▶

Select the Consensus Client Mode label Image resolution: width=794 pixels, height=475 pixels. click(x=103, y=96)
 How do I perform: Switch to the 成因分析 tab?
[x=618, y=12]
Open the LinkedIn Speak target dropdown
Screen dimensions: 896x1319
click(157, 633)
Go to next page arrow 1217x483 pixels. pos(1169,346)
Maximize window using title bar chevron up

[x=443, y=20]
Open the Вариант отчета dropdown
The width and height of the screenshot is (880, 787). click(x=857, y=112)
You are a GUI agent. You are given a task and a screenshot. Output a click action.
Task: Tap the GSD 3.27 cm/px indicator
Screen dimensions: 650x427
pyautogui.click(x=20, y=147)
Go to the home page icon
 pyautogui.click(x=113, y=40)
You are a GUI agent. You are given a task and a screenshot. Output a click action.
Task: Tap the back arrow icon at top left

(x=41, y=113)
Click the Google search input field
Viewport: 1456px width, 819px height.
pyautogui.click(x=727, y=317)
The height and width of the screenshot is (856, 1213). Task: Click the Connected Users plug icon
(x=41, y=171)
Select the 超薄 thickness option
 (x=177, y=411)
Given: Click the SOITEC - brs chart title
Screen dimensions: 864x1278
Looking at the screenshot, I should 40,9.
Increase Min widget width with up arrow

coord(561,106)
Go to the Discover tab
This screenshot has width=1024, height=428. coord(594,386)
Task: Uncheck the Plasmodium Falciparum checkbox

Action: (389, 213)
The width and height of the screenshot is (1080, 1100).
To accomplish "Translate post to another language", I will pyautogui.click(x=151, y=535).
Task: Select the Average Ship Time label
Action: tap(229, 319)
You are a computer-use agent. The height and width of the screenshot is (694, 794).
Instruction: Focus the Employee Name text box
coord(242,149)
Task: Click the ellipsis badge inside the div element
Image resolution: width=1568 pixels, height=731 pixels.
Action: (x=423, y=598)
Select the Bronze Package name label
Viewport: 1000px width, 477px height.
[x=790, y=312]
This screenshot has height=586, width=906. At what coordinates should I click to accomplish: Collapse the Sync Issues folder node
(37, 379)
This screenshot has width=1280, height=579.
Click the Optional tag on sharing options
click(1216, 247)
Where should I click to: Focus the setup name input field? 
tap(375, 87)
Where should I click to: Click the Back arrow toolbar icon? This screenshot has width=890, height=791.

◀

- [Goal of the exercise]: The data above should be copied exactly, with no line omitted.

- [Answer box]:
Select the Consensus Client Mode label Image resolution: width=794 pixels, height=475 pixels. click(x=103, y=96)
 How do I perform: Switch to the 成因分析 tab?
[x=618, y=12]
Open the LinkedIn Speak target dropdown
Screen dimensions: 896x1319
click(157, 633)
Go to next page arrow 1217x483 pixels. pos(1169,346)
Maximize window using title bar chevron up

[x=443, y=20]
Open the Вариант отчета dropdown
The width and height of the screenshot is (880, 787). click(x=857, y=112)
You are a GUI agent. You are given a task and a screenshot. Output a click action.
Task: Tap the GSD 3.27 cm/px indicator
Screen dimensions: 650x427
pyautogui.click(x=20, y=147)
Go to the home page icon
 pyautogui.click(x=113, y=40)
You are a GUI agent. You are given a task and a screenshot. Output a click action.
Task: Tap the back arrow icon at top left

(x=41, y=113)
Click the Google search input field
Viewport: 1456px width, 819px height.
pyautogui.click(x=727, y=317)
The height and width of the screenshot is (856, 1213). Task: Click the Connected Users plug icon
(x=41, y=171)
Select the 超薄 thickness option
 (x=177, y=411)
Given: Click the SOITEC - brs chart title
Screen dimensions: 864x1278
Looking at the screenshot, I should 40,9.
Increase Min widget width with up arrow

coord(561,106)
Go to the Discover tab
This screenshot has width=1024, height=428. coord(594,386)
Task: Uncheck the Plasmodium Falciparum checkbox

Action: (389, 213)
The width and height of the screenshot is (1080, 1100).
To accomplish "Translate post to another language", I will pyautogui.click(x=151, y=535).
Task: Select the Average Ship Time label
Action: tap(229, 319)
You are a computer-use agent. The height and width of the screenshot is (694, 794).
Instruction: Focus the Employee Name text box
coord(242,149)
Task: Click the ellipsis badge inside the div element
Image resolution: width=1568 pixels, height=731 pixels.
Action: (x=423, y=598)
Select the Bronze Package name label
Viewport: 1000px width, 477px height.
[x=790, y=312]
This screenshot has height=586, width=906. At what coordinates should I click to accomplish: Collapse the Sync Issues folder node
(37, 379)
This screenshot has width=1280, height=579.
Click the Optional tag on sharing options
click(1216, 247)
Where should I click to: Focus the setup name input field? 
tap(375, 87)
Where should I click to: Click the Back arrow toolbar icon? This screenshot has width=890, height=791.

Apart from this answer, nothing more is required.